The PSED was primarily directed at policy decisions, not at the application of policy to individual cases. The duty on an official not to discriminate unlawfully against an individual at all stages of granting entry clearance was imposed by the relevant substantive obligations in section 29 (paragraph 62). There was no need to add on a duty under section 149(1)(a). Further, if the duty was imposed, rights would be conferred on people all over the world to challenge the decision-making process of a public body exercising its functions, if the exercise of those functions affected them (paragraph 64).

Finally, Lady Rose observed that within the EqA 2010, Parliament had carved out a careful exceptions where extra-territoriality applied (such as within section 29 EqA 2010). It followed that as a matter of statutory construction, if Parliament had wanted the PSED to have extraterritorial effect for section 149(1)(a), but not to (b) and (c), it would have made that express in the legislation (paragraph 65).

Conclusion

This judgment makes it clear that the PSED is of no assistance to individuals overseas who are affected by schemes or decisions of public bodies that have discriminatory outcomes.

However, Lady Rose did take the opportunity to highlight that the PSED is not the only mechanism to challenge the conduct of public bodies abroad. In particular, judicial reviews can challenge a failure to take into account relevant considerations, which may include disadvantages suffered by overseas people with a particular protected characteristic.
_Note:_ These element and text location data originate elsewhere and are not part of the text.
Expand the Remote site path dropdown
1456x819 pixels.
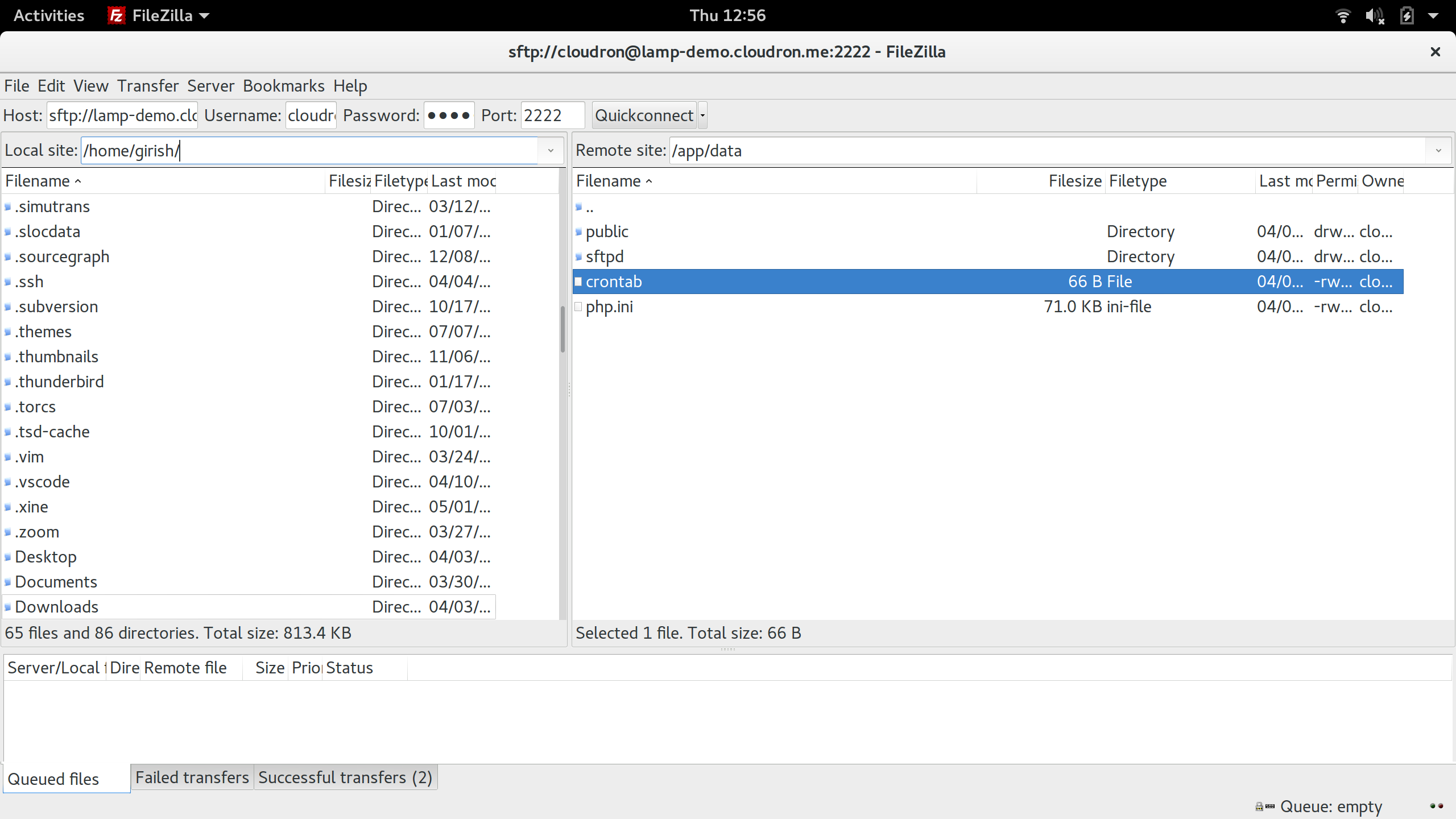pyautogui.click(x=1438, y=151)
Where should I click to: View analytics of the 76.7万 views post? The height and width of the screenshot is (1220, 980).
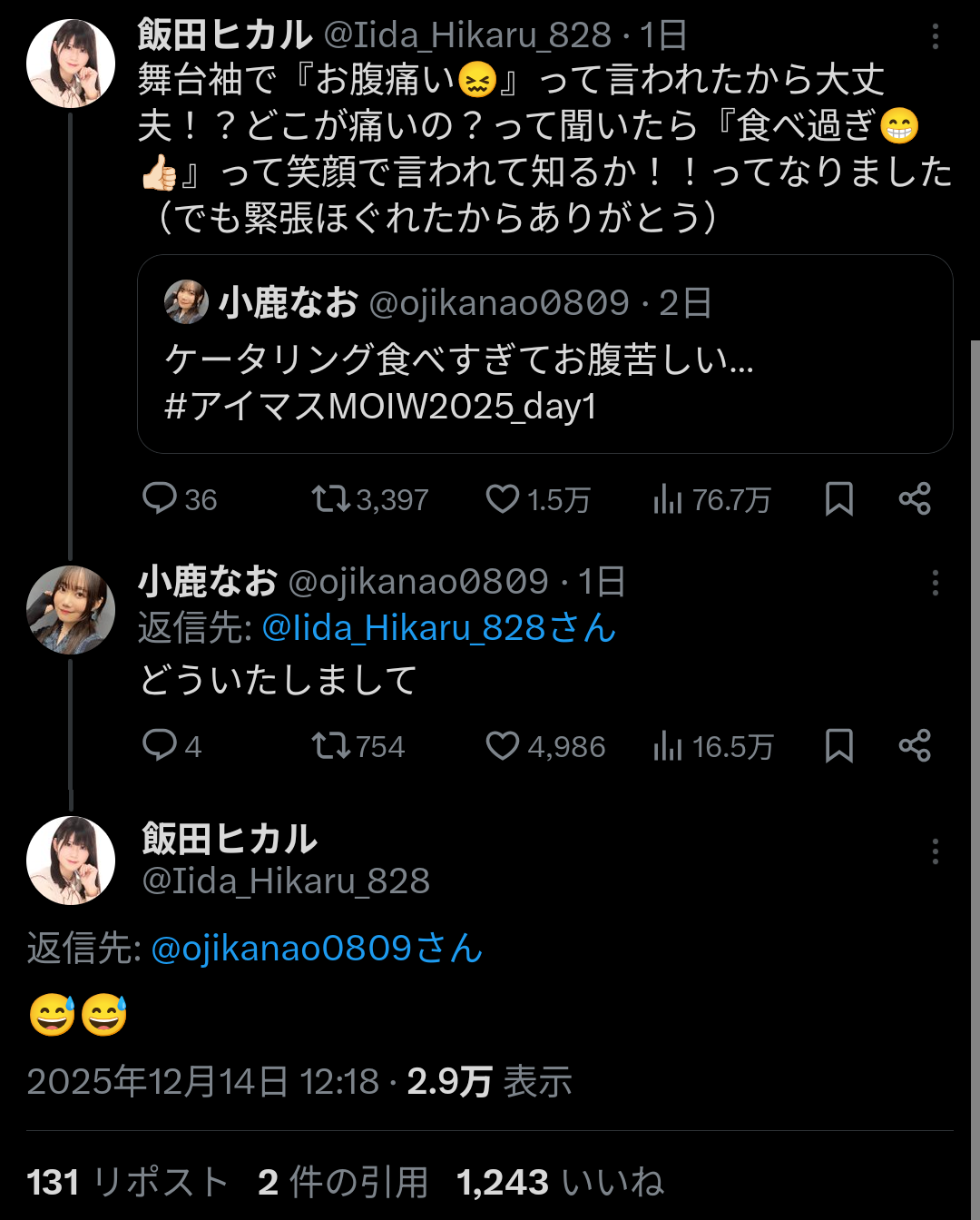tap(668, 498)
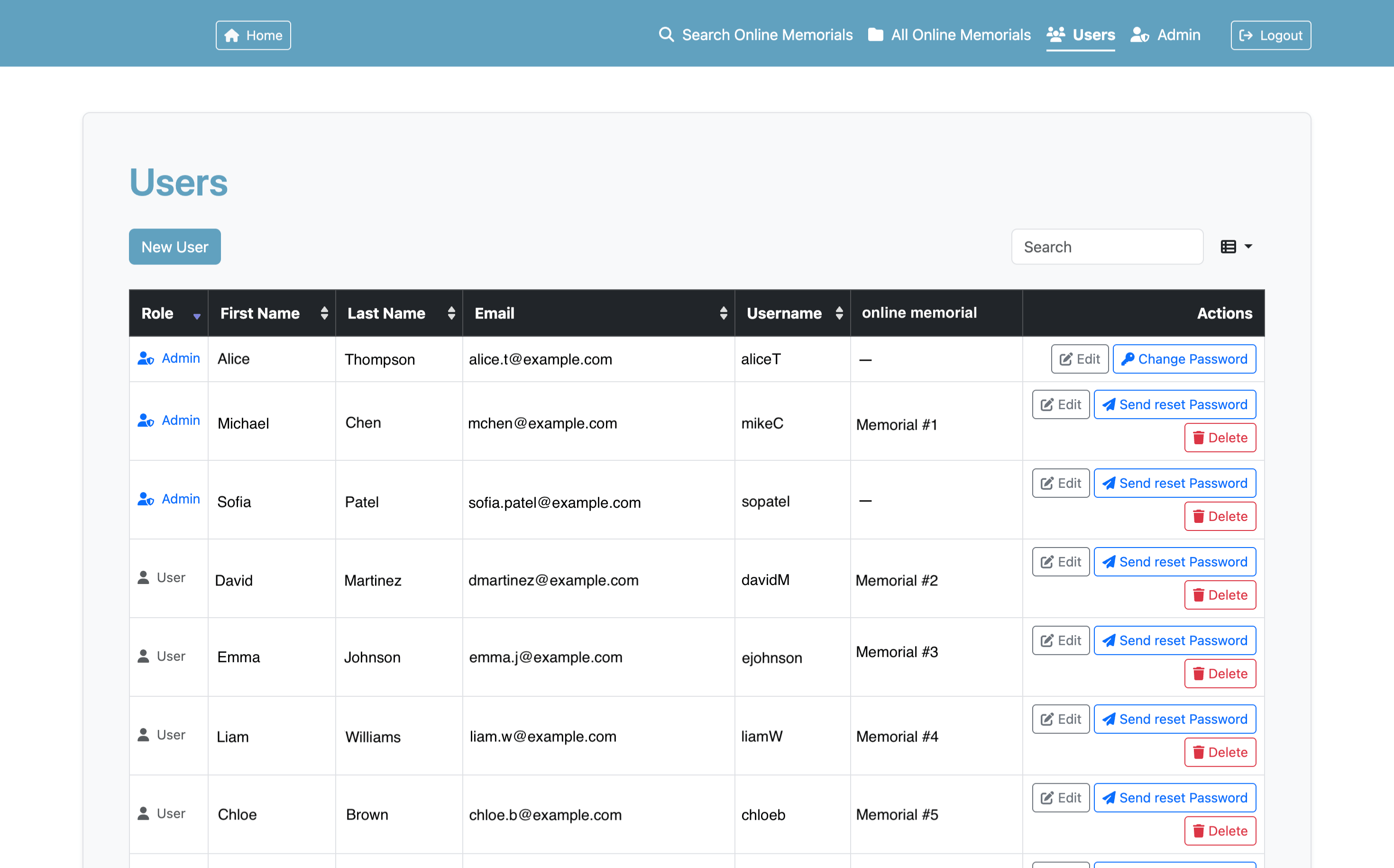Click the Admin role icon beside Sofia Patel

pyautogui.click(x=145, y=499)
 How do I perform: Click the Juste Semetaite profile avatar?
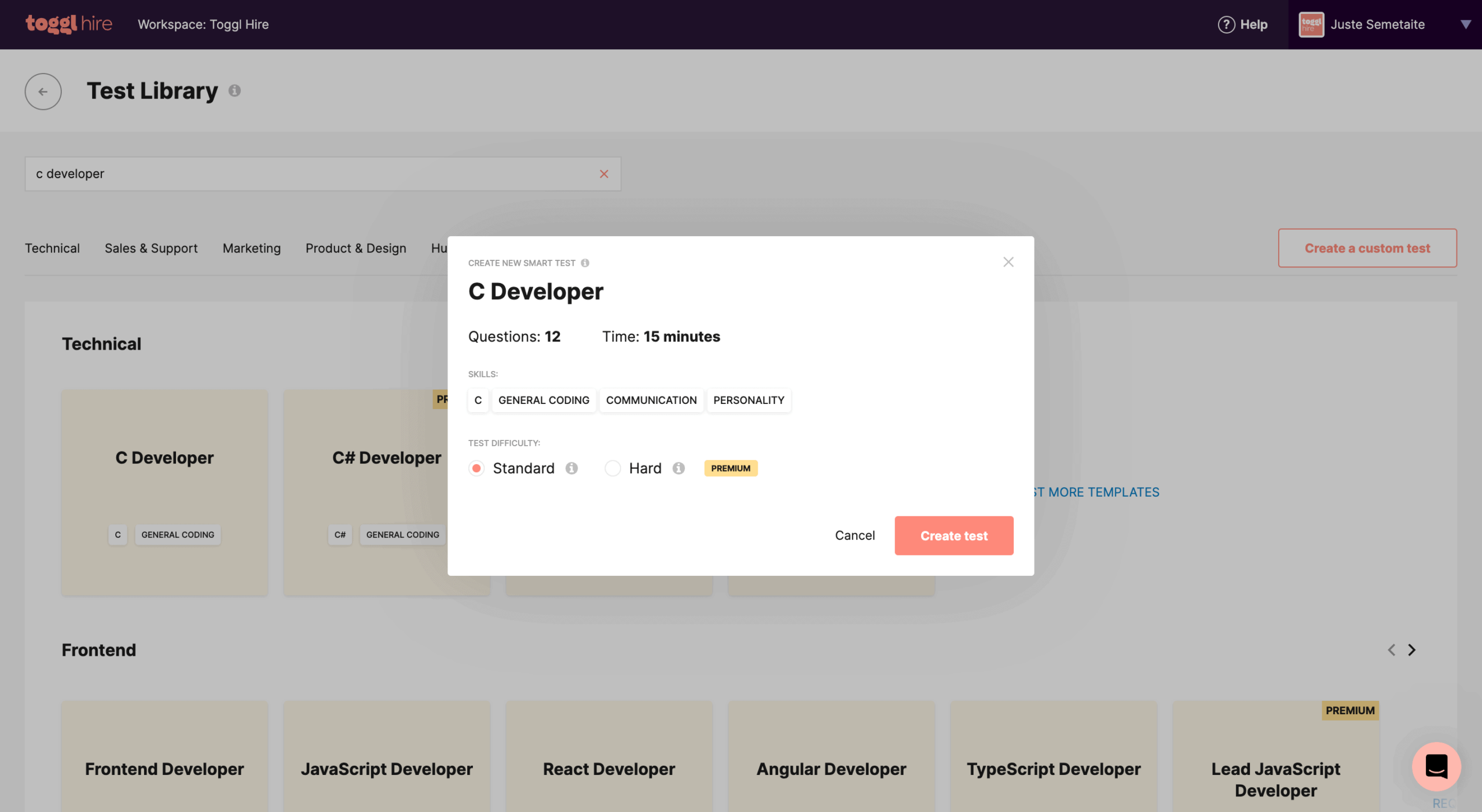1311,24
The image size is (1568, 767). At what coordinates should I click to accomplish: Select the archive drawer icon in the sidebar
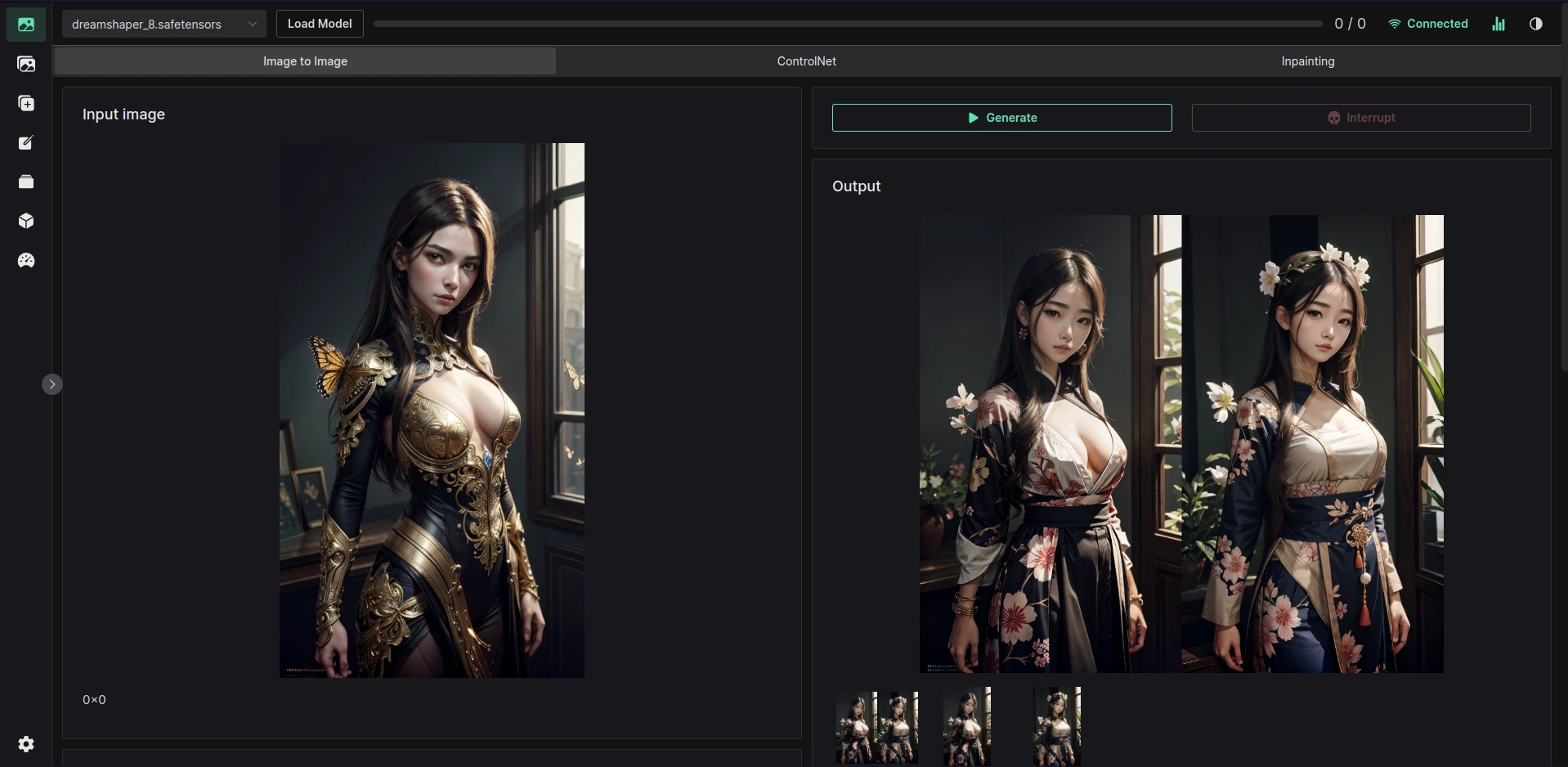[27, 182]
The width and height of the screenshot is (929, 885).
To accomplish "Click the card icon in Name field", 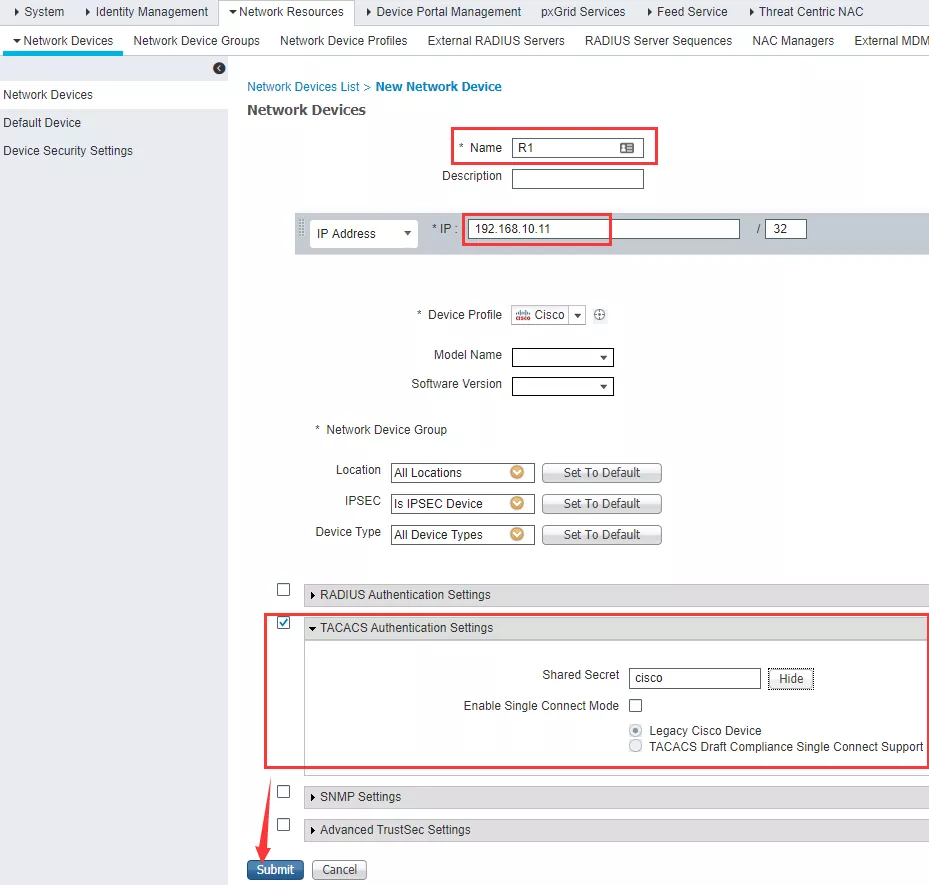I will [627, 148].
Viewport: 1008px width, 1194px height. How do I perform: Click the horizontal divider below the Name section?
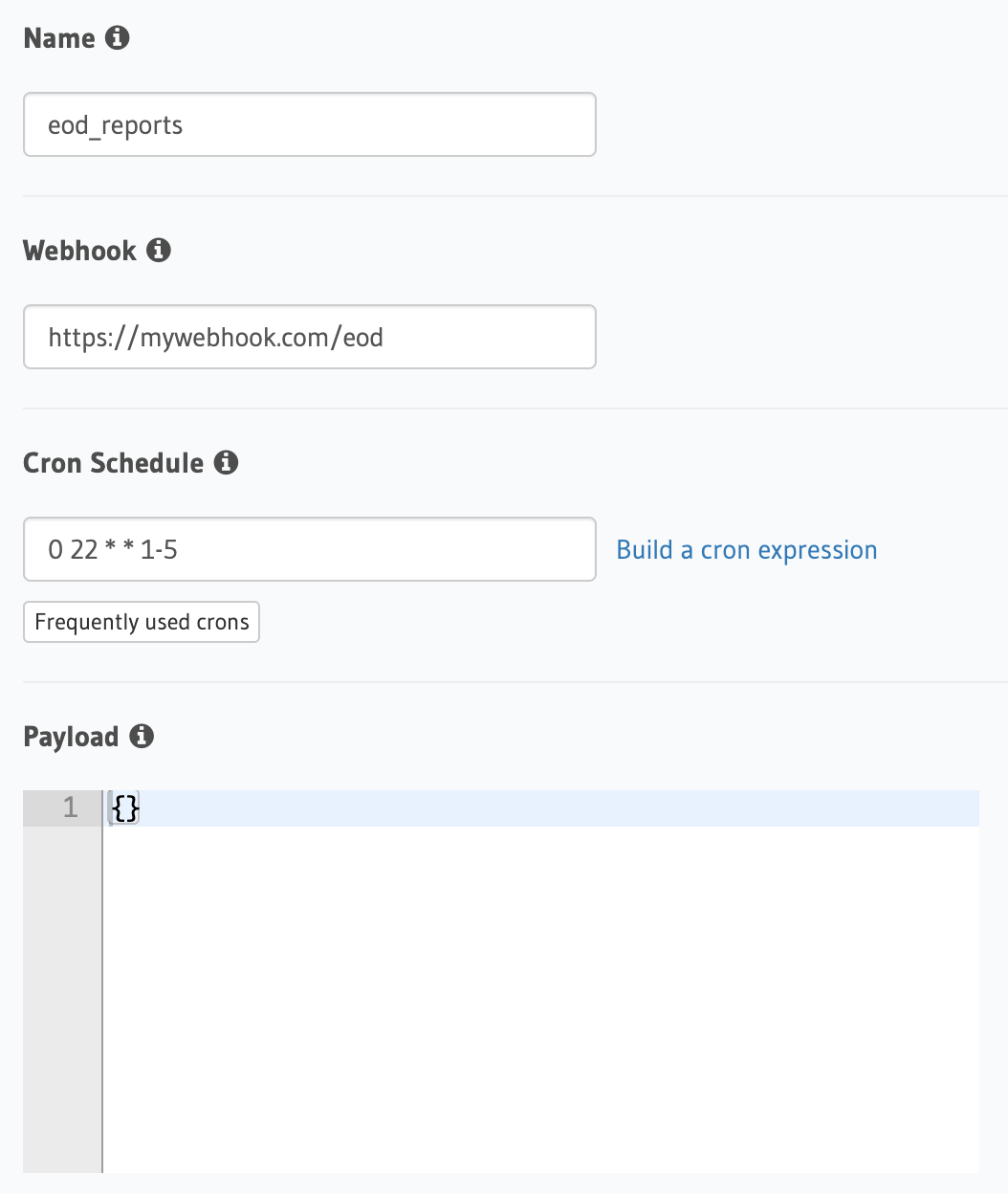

To exemplify this, Lady Rose cited the quashing of the decision to use public money to finance the Pergau Dam in Malaysia (R v Secretary of State for Foreign and Commonwealth Affairs, Ex parte World Development Movement Ltd [1995] 1 WLR 386) and the removal of the Chagossians from the British Indian Ocean Territory (R (Bancoult) v Secretary of State for Foreign and Commonwealth Affairs (No 2) [2008] UKHL 61).